── Working data

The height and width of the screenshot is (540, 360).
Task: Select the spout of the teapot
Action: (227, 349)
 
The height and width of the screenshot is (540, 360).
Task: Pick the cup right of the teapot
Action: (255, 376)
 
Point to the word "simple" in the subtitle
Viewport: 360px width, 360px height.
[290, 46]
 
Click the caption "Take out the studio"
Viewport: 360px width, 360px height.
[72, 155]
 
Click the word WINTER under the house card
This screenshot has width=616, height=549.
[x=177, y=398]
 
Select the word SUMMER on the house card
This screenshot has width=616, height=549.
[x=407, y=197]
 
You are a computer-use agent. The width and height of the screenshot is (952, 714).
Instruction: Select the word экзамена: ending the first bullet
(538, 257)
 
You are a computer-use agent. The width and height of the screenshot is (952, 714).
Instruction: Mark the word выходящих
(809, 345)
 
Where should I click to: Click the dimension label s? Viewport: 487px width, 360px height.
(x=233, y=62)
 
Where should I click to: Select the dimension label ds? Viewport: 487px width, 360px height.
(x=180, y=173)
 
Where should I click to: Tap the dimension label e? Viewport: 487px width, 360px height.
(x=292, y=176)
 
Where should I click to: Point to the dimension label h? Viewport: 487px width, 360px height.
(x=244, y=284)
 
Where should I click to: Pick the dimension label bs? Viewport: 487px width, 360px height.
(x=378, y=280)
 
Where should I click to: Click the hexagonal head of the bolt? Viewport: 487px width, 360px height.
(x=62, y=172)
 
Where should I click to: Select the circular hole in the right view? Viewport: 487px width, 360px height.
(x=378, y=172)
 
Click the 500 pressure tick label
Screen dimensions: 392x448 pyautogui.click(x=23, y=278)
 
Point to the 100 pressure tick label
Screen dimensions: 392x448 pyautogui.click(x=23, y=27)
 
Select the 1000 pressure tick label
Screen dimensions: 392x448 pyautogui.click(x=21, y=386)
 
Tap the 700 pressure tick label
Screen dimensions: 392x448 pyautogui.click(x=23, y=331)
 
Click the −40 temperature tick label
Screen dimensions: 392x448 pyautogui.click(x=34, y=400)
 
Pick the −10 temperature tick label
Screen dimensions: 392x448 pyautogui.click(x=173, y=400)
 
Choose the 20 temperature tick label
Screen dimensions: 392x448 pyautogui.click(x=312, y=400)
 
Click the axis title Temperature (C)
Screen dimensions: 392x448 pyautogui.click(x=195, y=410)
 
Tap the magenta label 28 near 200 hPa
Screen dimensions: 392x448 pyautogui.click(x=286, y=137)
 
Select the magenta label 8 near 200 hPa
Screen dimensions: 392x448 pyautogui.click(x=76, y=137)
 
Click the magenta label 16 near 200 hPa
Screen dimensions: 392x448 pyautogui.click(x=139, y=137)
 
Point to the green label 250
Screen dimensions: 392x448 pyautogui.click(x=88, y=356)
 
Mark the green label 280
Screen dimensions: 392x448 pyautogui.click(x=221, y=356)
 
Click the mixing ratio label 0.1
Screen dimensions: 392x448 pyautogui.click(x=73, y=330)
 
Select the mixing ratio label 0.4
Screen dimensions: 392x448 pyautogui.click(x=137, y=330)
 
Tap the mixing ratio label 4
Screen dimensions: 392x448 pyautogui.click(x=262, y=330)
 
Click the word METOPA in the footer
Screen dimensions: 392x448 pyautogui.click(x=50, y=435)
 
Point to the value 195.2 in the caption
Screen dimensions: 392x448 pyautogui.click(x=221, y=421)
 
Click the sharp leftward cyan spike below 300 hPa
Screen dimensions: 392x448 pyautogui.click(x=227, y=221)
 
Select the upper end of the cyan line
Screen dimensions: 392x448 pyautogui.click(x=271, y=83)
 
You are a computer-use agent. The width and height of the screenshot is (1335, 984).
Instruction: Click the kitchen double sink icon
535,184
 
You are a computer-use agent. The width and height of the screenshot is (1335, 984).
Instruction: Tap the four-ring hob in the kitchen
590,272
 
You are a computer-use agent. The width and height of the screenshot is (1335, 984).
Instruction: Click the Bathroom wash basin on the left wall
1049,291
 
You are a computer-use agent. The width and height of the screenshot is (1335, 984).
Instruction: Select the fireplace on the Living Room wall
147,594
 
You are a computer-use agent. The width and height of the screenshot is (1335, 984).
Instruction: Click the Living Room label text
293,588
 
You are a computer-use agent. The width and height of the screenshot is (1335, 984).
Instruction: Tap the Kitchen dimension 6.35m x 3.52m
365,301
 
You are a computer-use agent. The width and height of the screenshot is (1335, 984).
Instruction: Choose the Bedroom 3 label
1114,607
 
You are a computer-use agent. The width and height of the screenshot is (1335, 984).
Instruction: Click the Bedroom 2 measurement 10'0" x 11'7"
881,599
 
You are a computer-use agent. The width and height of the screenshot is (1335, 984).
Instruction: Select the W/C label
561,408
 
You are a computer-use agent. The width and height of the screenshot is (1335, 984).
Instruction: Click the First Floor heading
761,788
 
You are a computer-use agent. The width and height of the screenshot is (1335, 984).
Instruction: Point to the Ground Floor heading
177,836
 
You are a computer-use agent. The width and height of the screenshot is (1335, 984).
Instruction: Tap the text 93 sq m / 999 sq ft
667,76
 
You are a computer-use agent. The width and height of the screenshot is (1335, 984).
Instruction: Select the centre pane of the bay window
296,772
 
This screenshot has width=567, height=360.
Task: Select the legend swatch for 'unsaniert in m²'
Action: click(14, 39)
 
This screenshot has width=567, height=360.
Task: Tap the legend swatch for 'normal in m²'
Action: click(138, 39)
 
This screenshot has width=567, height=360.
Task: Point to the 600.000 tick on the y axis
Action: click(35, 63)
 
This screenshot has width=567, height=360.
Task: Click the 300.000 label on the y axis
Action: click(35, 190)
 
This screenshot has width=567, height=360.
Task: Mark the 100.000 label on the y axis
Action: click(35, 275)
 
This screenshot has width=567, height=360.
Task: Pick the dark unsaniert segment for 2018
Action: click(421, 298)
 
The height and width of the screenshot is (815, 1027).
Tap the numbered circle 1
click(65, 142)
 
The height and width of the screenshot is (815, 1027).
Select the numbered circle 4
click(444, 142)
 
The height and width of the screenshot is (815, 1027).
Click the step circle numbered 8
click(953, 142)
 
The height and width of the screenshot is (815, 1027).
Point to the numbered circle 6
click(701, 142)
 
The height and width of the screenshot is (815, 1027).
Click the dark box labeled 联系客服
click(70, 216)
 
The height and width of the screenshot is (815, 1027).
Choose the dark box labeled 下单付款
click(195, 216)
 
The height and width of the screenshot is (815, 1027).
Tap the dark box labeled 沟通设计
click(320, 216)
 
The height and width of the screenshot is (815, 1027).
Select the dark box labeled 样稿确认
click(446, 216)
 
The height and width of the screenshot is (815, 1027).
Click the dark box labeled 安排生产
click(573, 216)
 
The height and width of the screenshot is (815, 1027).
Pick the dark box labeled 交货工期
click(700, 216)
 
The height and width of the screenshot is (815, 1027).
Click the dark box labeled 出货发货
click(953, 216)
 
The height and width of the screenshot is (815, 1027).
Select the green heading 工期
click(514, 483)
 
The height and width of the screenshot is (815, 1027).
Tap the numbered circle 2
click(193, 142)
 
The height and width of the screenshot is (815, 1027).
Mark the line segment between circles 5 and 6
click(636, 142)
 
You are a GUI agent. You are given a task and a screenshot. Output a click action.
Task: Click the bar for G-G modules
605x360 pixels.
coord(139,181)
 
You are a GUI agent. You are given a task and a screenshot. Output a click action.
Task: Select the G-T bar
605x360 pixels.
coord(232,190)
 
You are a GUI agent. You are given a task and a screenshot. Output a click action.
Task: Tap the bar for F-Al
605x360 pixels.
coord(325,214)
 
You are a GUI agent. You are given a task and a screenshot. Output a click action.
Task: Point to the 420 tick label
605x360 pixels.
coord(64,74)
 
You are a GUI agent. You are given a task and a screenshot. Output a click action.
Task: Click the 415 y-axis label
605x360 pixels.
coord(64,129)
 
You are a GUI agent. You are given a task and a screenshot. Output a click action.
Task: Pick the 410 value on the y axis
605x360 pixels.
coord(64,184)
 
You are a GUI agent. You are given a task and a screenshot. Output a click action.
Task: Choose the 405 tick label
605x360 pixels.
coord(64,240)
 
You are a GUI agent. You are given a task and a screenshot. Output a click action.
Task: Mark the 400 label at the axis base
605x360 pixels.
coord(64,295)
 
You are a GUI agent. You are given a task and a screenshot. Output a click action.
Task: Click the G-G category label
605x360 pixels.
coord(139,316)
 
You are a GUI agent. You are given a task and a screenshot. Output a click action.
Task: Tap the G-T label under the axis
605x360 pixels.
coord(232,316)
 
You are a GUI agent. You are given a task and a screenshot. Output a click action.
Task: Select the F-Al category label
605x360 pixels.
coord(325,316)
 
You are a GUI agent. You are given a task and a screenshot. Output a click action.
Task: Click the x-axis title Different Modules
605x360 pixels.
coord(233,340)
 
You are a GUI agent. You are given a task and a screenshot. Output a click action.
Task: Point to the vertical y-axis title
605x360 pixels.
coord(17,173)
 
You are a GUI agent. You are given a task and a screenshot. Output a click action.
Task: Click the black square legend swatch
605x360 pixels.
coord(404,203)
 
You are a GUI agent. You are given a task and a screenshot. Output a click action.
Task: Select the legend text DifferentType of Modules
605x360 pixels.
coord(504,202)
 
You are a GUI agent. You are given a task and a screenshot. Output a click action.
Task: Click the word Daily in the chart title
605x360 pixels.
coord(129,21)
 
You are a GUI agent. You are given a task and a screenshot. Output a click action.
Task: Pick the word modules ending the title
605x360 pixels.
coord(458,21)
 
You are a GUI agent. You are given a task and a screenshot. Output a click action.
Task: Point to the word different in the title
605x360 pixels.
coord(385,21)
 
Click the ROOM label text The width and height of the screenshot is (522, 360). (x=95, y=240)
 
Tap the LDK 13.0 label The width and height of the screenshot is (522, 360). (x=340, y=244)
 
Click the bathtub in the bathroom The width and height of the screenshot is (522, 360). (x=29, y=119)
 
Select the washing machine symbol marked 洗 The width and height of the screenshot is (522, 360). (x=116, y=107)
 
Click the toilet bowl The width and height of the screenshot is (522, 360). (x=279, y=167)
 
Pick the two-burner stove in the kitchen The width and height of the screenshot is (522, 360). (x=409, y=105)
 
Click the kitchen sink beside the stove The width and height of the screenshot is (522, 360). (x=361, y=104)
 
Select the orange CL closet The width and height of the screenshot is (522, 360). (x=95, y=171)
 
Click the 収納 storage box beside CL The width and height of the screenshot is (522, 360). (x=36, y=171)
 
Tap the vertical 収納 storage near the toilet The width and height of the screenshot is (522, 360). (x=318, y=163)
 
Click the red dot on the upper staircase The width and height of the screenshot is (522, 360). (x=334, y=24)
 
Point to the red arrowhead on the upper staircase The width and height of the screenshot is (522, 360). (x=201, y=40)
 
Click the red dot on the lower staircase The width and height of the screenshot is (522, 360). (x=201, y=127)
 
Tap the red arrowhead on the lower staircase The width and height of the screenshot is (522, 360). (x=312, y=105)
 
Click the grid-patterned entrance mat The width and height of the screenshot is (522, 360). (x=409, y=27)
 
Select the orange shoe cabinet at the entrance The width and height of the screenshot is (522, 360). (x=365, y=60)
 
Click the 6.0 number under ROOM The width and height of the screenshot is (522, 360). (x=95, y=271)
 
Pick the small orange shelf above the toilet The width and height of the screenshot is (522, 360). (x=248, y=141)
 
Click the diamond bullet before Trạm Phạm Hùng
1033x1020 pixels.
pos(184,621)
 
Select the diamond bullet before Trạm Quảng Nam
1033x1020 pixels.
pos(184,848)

────

- [Exercise instructions]: Print the rows between the line containing "Click the red dot on the upper" and the line containing "Click the 6.0", inclusive, word for word.

- [Written answer]:
Click the red dot on the upper staircase The width and height of the screenshot is (522, 360). (x=334, y=24)
 
Point to the red arrowhead on the upper staircase The width and height of the screenshot is (522, 360). (x=201, y=40)
 
Click the red dot on the lower staircase The width and height of the screenshot is (522, 360). (x=201, y=127)
 
Tap the red arrowhead on the lower staircase The width and height of the screenshot is (522, 360). (x=312, y=105)
 
Click the grid-patterned entrance mat The width and height of the screenshot is (522, 360). (x=409, y=27)
 
Select the orange shoe cabinet at the entrance The width and height of the screenshot is (522, 360). (x=365, y=60)
 
Click the 6.0 number under ROOM The width and height of the screenshot is (522, 360). (x=95, y=271)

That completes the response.